- **EXCERPTED TEXT**:
Photo by Andrew George on Unsplash

These past days I decided to focus my energies on doing some research and studying for a position I really wanted to be part of as a Node.js developer (Back-end). As some of you would already know, my expertise lies in Frontend development, especially with React, Redux, and Graphql, or at least that's what I thought at the beginning...

I was afraid to apply for full-stack or back-end positions, I thought that I couldn't perform well in these areas because of my professional experience, but after some time of self-retrospective, I just realized that I always have been a full-stack developer without knowing it. The thing is that although in my last job I was given the title of Web UI developer, to be honest, I feel the industry always leans towards full-stack somehow, and in my last project we managed a Node.js server with Apollo server to extend the usability of GraphQL in our front-end with React, and it was something of our daily tasks to code in both repos after all. So that's it!! I already know Node.js so I can say that I have experience in the field, right?

Discover your hidden abilities!

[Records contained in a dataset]

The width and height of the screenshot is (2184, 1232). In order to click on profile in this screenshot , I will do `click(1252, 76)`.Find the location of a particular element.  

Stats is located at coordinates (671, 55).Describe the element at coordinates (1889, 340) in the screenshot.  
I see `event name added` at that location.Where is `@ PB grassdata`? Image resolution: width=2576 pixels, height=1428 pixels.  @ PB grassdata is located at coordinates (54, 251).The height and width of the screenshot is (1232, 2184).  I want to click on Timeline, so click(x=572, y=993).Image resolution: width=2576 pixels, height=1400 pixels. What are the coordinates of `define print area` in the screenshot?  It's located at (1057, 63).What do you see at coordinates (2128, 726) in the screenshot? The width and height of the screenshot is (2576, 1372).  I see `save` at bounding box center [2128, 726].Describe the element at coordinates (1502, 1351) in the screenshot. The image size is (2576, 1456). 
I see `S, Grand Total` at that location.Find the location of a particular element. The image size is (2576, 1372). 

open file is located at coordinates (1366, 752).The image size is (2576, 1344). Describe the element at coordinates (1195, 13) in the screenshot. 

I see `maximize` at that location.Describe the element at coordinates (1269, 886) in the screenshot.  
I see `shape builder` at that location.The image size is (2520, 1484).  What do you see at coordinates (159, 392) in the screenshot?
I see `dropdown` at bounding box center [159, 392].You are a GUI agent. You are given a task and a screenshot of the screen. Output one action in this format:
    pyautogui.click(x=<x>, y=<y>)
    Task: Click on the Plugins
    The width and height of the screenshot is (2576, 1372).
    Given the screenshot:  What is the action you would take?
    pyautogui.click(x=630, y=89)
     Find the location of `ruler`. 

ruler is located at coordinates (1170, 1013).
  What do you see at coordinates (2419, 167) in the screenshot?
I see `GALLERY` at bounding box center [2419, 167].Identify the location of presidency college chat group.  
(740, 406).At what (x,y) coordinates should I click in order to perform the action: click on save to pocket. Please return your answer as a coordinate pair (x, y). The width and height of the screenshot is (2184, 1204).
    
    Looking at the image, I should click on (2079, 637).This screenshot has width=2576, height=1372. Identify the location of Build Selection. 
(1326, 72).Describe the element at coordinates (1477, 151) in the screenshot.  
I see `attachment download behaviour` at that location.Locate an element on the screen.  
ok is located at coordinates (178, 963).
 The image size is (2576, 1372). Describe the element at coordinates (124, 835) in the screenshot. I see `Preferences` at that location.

- **ABOUT THIS TASK**:
Write the next part of the post about applying for a Node.js back-end position, starting right after its final line, "Discover your hidden abilities!"

- **ANSWER SECTION**:
After realizing this, it was an eureka moment for me! How can you be biased about your capabilities just because of the title some company gives to you? This also includes the seniority of course.

I started to detect those back-end skills and gain more confidence about it. Tried to analyze what and how do we managed in that Node.js repo. We were in charge of the API layer by collecting all the external APIs the Java team brought to us, like an API for users, another one for bag items, and so on, then we made the proper functions and logic to use that data and transform it to be consumable by our front-end project.

Does that sound familiar to you? Of course it is, because without knowing we were interacting every day in a MICROSERVICES ARCHITECTURE, I know it doesn't sound like a big deal, but for me it was like founding the one piece 💰

Why I'm so sure about this? well, after some research about microservices, a lot of things started to make sense to me, we had a Java team that created separate projects for each service, and those services were split by the business needs, being the case of an e-commerce. Then the DevOps team is in charge of all the infrastructure layer, to finally us getting all of those APIs to be consumed on a single Node.js server with Apollo.

Then I asked ChatGPT to give me some topics to study for a back-end position with Node.js, microservices being one of them, followed by understanding HTTP protocol and other stuff, stuff that I already knew and it was just a matter of time to research, and remember all of those things!

DON'T close yourself to the possibilities!

The point of all of this is to make you rethink your skill set and be able to know what you are capable of! don't close yourself just because someone told you that you're just a frontend or backend dev, junior or senior!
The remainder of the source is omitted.